Novel Strategies for the Identification and Characterization of Selective Estrogen Receptor Modulators (SERMs)

摘要

Estrogens promote growth of breast and endometrial cancers. Selective estrogen receptor modulators (SERMs) block the activity of estrogen in selective tissues and control the growth of these cancers while avoiding many unwanted side effects associated with the use of antiestrogens. The goal of our work is to identify mechanisms regulating the activity of SERMs and to develop strategies for the identification of novel SERMs.
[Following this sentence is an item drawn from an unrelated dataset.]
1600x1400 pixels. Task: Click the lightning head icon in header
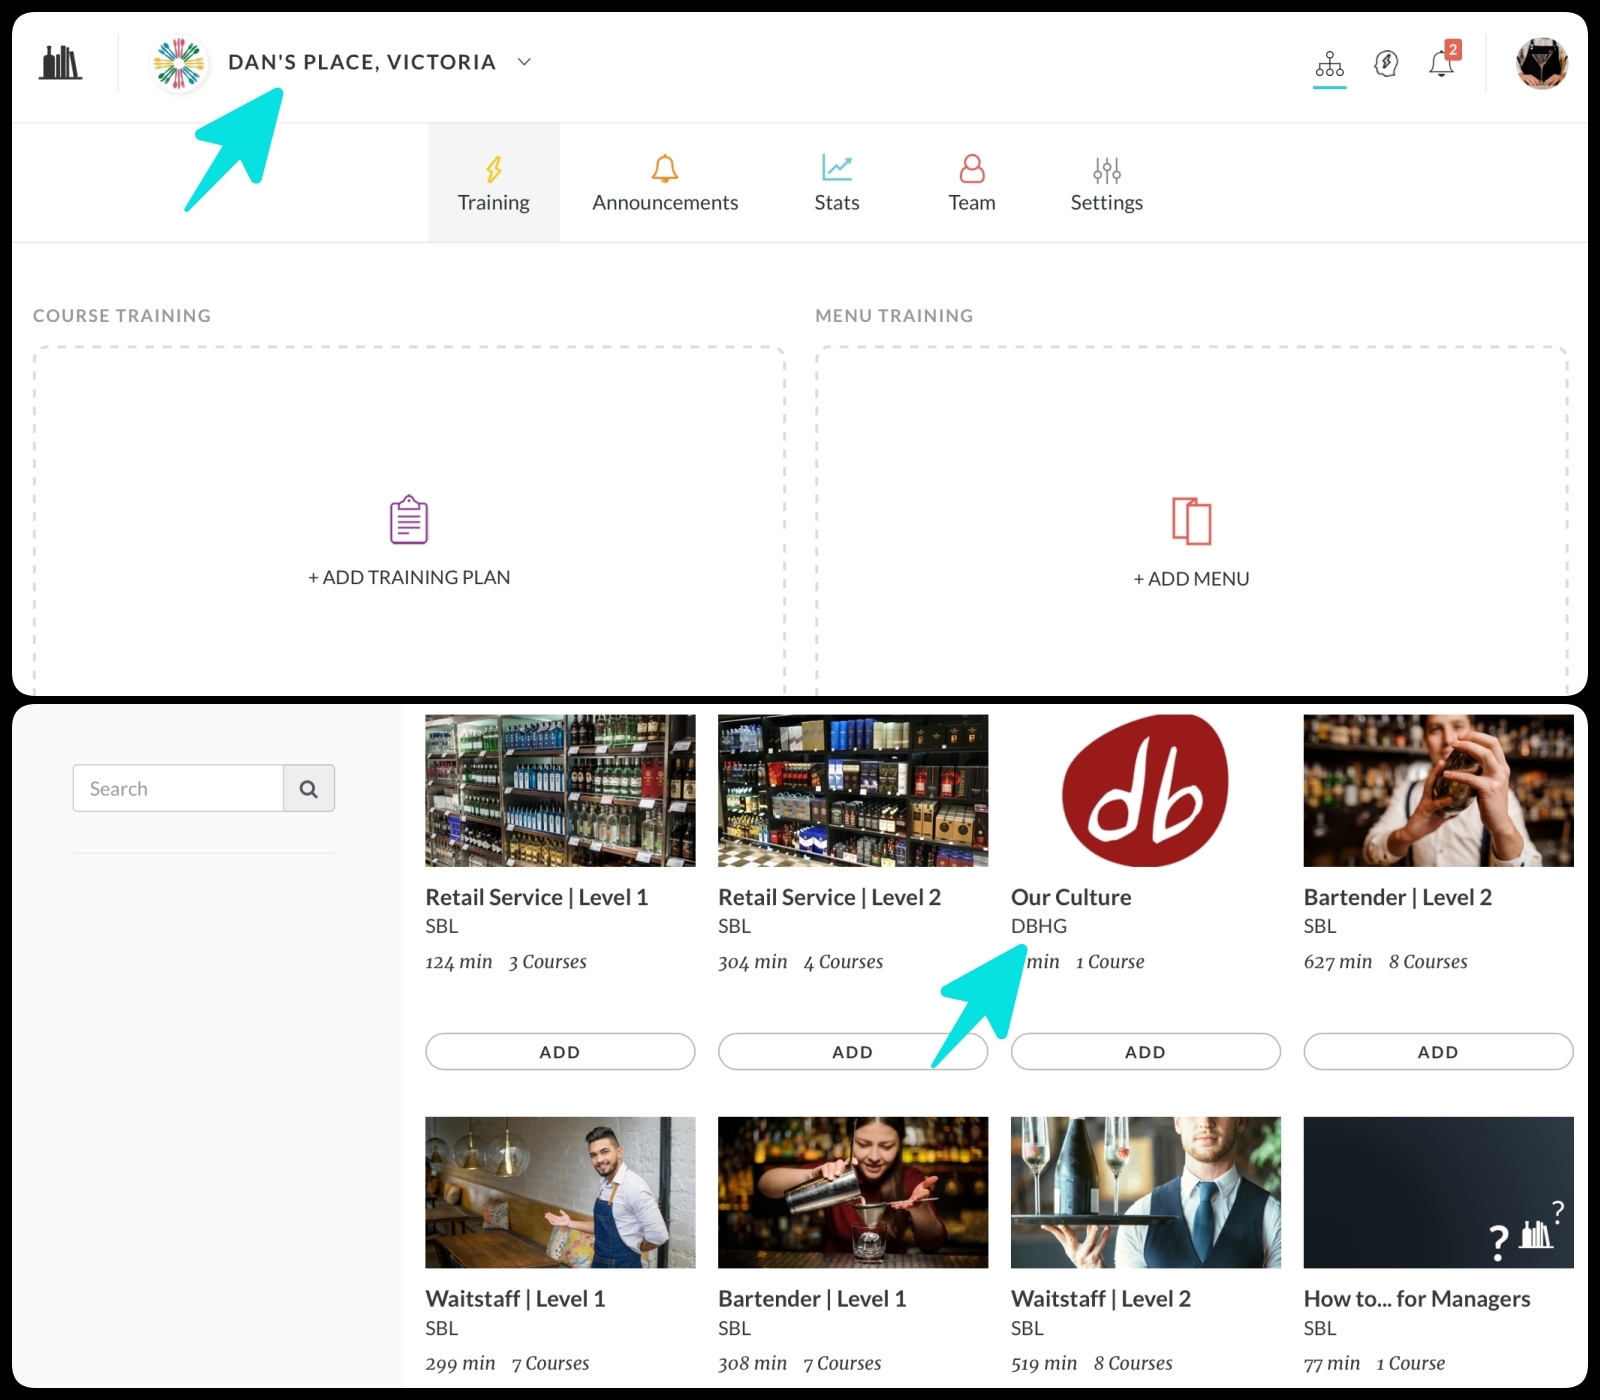(x=1386, y=64)
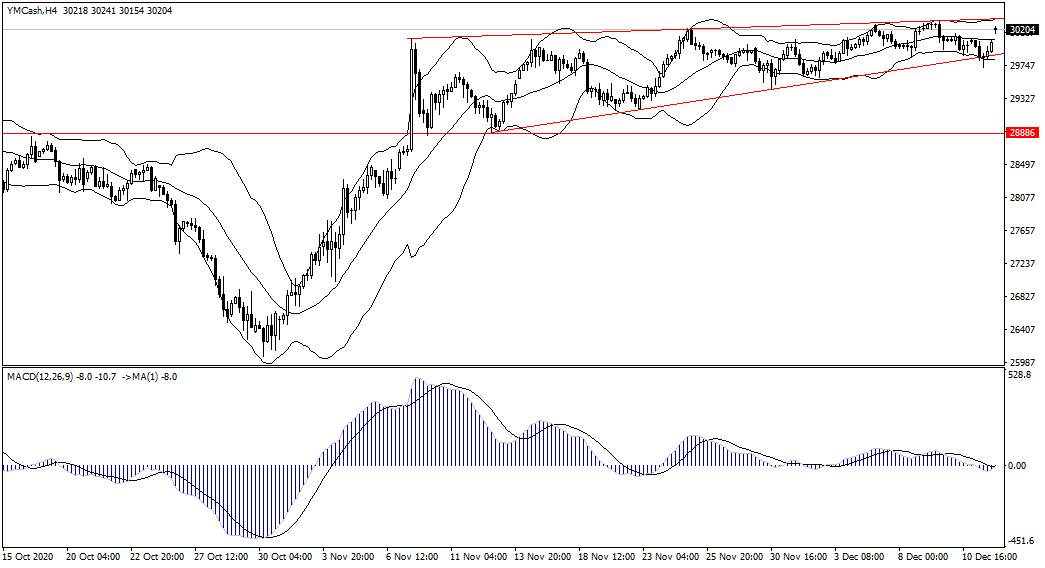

SERMs exert their activities by binding to the two estrogen receptors, ERalpha and ERbeta. while the characterization of ligand-bound ERs by X-ray crystallography gave many insights into ligand binding, they do not provide a coherent explanation for the tissue- and receptor isotype-specific activities displayed by many ligands. Our results indicate that the F-domain, a C-terminal extension of the ligand binding domain (LED) regulates ligand and coregulator binding in a receptor- specific manner. Moreover, SERMs might differ from pure agonists or antagonists in terms of the dynamics rather than the nature of the ligand-induced structural changes. We have constructed a series of fluorescent ER LED derivatives that will not only give novel insights into the actions of SERMs but also provide a powerful strategy for the identification of novel SERMs for breast cancer therapy.